A mining structure is intended to support multiple mining models. Therefore, after you finish the wizard, you can open the structure and add new mining models. Each time that you create a model, you can use a different algorithm, change the parameters, or apply filters to use a different subset of the data.
Adding New Mining Models
When you use the Data Mining Wizard to create a new mining model, by default you must always create a mining structure first. The wizard then gives you the option to add an initial mining model to the structure. However, you don't need to create a model right away. If you create the structure only, you do not need to make a decision about which column to use as the predictable attribute, or how to use the data in a particular model. Instead, you just set up the general data structure that you want to use in future, and later you can use Data Mining Designer to add new mining models that are based on the structure.
In DMX, the CREATE MINING MODEL statement begins with the mining model. That is, you define your choice of mining model, and Analysis Services automatically generates the underlying structure. Later you can continue to add new mining models to that structure, by using the ALTER STRUCTURE… ADD MODEL statement.
Choosing an Algorithm
When you add a new model to an existing structure, the first thing you should do is select a data mining algorithm to use in that model. Choosing the algorithm is important because each algorithm performs a different type of analysis and has different requirements.
When you select an algorithm that is incompatible with your data, you will get a warning. In some cases, you might need to ignore columns that cannot be processed by the algorithm. In other cases, the algorithm will automatically make the adjustments for you. For example, if your structure contains numeric data, and the algorithm can only work with discrete values, it will group the numeric values into discrete ranges for you. In some cases, you might need to manually fix the data first, by choosing a key or choosing a predictable attribute.
You do not need to change the algorithm when you create a new model. Often you can get very different results by using the same algorithm, but filtering the data, or changing a parameter such as the clustering method or the minimum itemset size. We recommend that you experiment with multiple models to see which parameters produce the best results.
Note that all new models need to be processed before you can use them.
Specifying the Usage of Columns in a New Mining Model
When you add new mining models to an existing mining structure, you must specify how each column of data should be used by the model.
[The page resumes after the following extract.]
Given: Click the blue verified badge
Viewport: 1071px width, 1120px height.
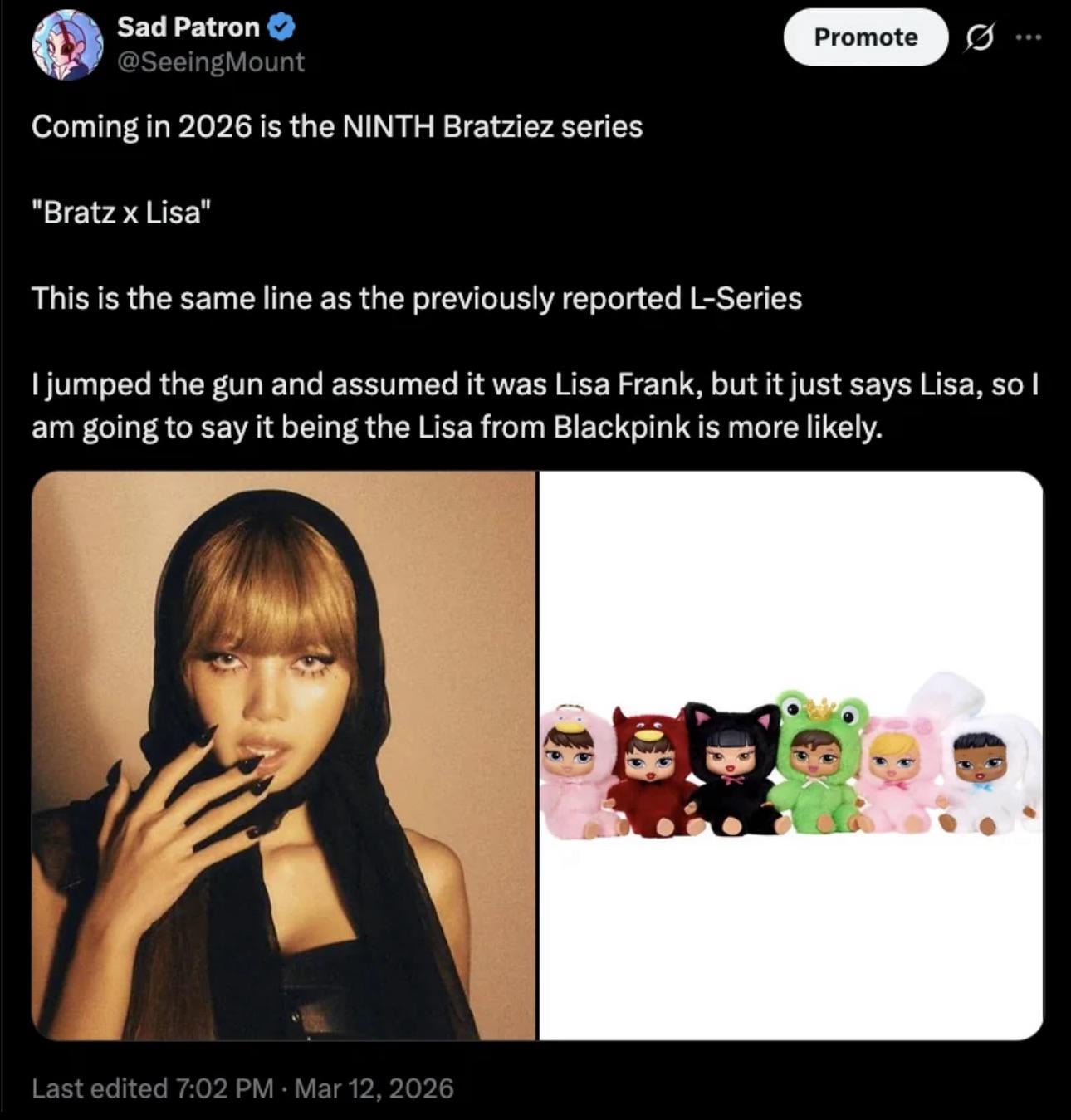Looking at the screenshot, I should click(x=282, y=27).
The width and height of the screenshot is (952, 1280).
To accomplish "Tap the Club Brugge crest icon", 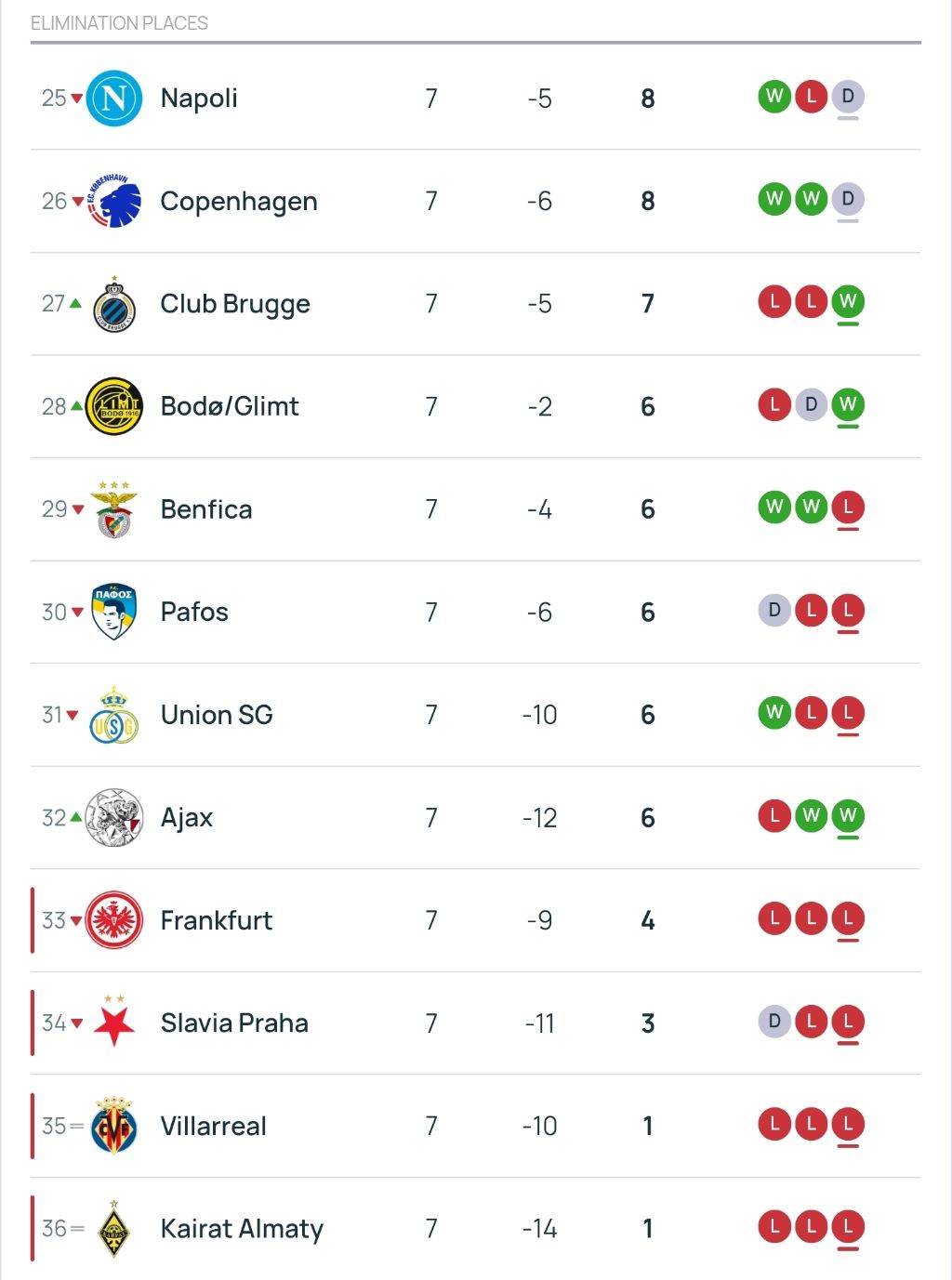I will pos(113,305).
Depending on the type of algorithm you choose for the model, some of these choices may be made by default. If you do not specify a usage type for a column, the column will not be included in the mining structure. However, the data in the column can still be available for drillthrough, if the model supports it.
Columns from the mining structure that are used by the model (if not set to Ignore) must be a key, an input column, a predictable column, or a predictable column the values of which are also used as inputs to the model.
Key columns contain a unique identifier for each row in a table. Some mining models, such as those based on the sequence clustering or time series algorithms, can contain multiple key columns. However, these multiple keys are not compound keys in the relational sense, but instead must be selected so as to provide support for time series and sequence clustering analysis.
Input columns provide the information from which predictions are made. The Data Mining Wizard provides the Suggest feature, which is enabled when you select a predictable column. If you click this button, the wizard will sample the predictable values and determine which of the other columns in the structure make good variables. It will reject key columns or other columns with many unique values, and suggest columns that appear to be correlated with the outcome.
This feature is particularly handy when datasets contain more columns than you really need to build a mining model. The Suggest feature calculates a numeric score, from 0 to 1, that describes the relationship between each column in the dataset and the predictable column. Based on this score, the feature suggests columns to use as input for the mining model. If you use the Suggest feature, you can use the suggested columns, modify the selections to fit your needs, or ignore the suggestions.
Predictable columns contain the information that you try to predict in the mining model. You can select multiple columns as the predictable attributes. Clustering models are the exception in that a predictable attribute is optional.
Depending on the model type, the predictable column might need to be a specific data type: for example, a linear regression model requires a numeric column as the predicted value; Naïve Bayes algorithm requires a discrete value (and all the inputs must be discrete as well).
Specifying Column Content
For some columns, you might also need to specify the column content. In SQL Server data mining, the Content Type property of each data columns tells the algorithm how it should process the data in that column. For example, if your data has an Income column, you must specify that the column contains continuous numbers by setting the content type to Continuous. However, you could also specify that the numbers in the Income column be grouped into buckets by setting the content type to Discretized and optionally specifying the exact number of buckets. You can create different models that handle columns differently: for example, you might try one model that buckets customers into three age groups, and another model that buckets customers into 10 age groups.